Reports show that patients with SARS-CoV-2 infection can develop a symptomatic or asymptomatic form of the disease, but most COVID-19 cases are symptomatic with a moderate fatality rate [25]. A large proportion of COVID-19 patients present common symptoms including fever, cough, sore throat, nasal congestion, weakness, fatigue or myalgia, dizziness, shortness of breath, muscle pain, arthralgia, chest tightness, overproduction of mucus with expectoration, hemoptysis and dyspnea [24] Our study agrees with others concluding that fever and cough are the most prevalent symptoms of the disease, in that order, although we did not find similar results regarding fatigue as the third most frequent symptom [26, 27]. Smell and taste loss were also frequent symptoms in our population, which agrees with others reporting these as the fourth most common symptom of SARS-Cov-2 infection [28]. The approximate proportion of severe versus mild symptomatic patients in our study was estimated as 1:8, it differs from that reported by other researchers with estimates of 1:4 [29].

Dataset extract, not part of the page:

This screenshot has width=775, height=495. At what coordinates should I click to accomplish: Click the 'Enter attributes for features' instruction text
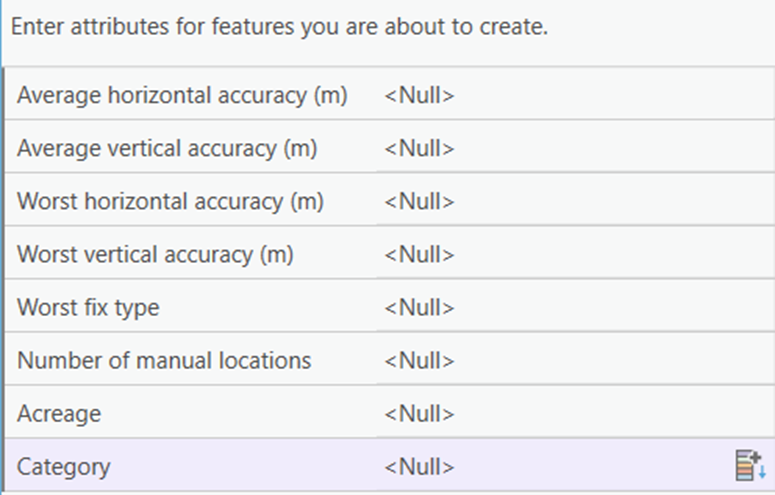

COVID-19 has an average duration of approximately 6 weeks [24]. However, we observed a high variability in our COVID-19 patients. Recovery time was highly variable, with an average duration of 17.1 ± 6.8 days, which differs from other studies reporting a duration of more than 20 days [30, 31]. This finding may be related to the early start of therapeutic protocols in Cuba, as a result of an efficient active tracing of cases in the communities for the epidemiological control of active cases and their contacts. However, it is noteworthy that in the eastern region of the country, the median of the number of days from diagnosis to hospital discharge (after a negative test by RT-PCR) was higher than in the other regions. The presence of the A allele increases the number of days hospitalized in this region, but because of sample size, new studies with a larger number of individuals are recommended. This result is similar to that reported by Angioni et al. [14] who relates the high levels of TNFa with hospitalization time.

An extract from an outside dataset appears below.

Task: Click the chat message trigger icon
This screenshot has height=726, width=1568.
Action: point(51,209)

The analysis of the risk of a severe COVID-19 clinical form, according to region, with the presence of the A allele, showed a relationship between the polymorphism and disease severity only for the eastern region of Cuba, which is similar to what was reported in Mansoura (Egypt) where it was associated with a more severe disease [18]. Our results suggest that the presence of the A allele in the eastern Cuban population could be associated to a more symptomatic form of the disease and this may be related to variations in TNF-ɑ levels in the serum as a key mediator of the inflammatory response. However, the risk of developing COVID-19 symptoms had a tendency to increase in all regions, although not dramatically, in individuals carrying the − 308.A allele, even when analyzing this polymorphism accompanied by comorbidities [32] associated to the severity of the disease. Although plasma levels of TNF-α may be submitted to a multifactorial regulatory process, the local TNF-α concentration involved in the pathogenesis of COVID-19 [15] may be under a major control by the A allele of the TNFα.− 308 polymorphism. The use of anti-TNF therapy in individuals carrying the A allele may contribute to the reduction of disease symptoms. We consider that further studies are necessary to recommend this treatment in patients with specific symptoms of COVID-19, although this therapy has already been recommended in patients with acute respiratory distress syndrome (ARDS) within 2 days following hospital admission [33]. The use of this therapy has also been suggested for outpatients, as a treatment in high-risk individuals with COVID-19, such as elderly patients with comorbidities that can be appropriately monitored [34].

Conclusions

It can be concluded that this study identified the effect of the TNFα.− 308A allele on the clinical states of SARS-CoV-2 infection in Cuban patients. It has an influence on developing symptoms of COVID-19, and in the case of the eastern region of the country, the risk of presenting severe forms. These findings suggest a novel marker that can be explored to identify new criteria for COVID-19 patient stratification in the country. It could be used to select personalized treatments for these patients following population-based prevention strategies.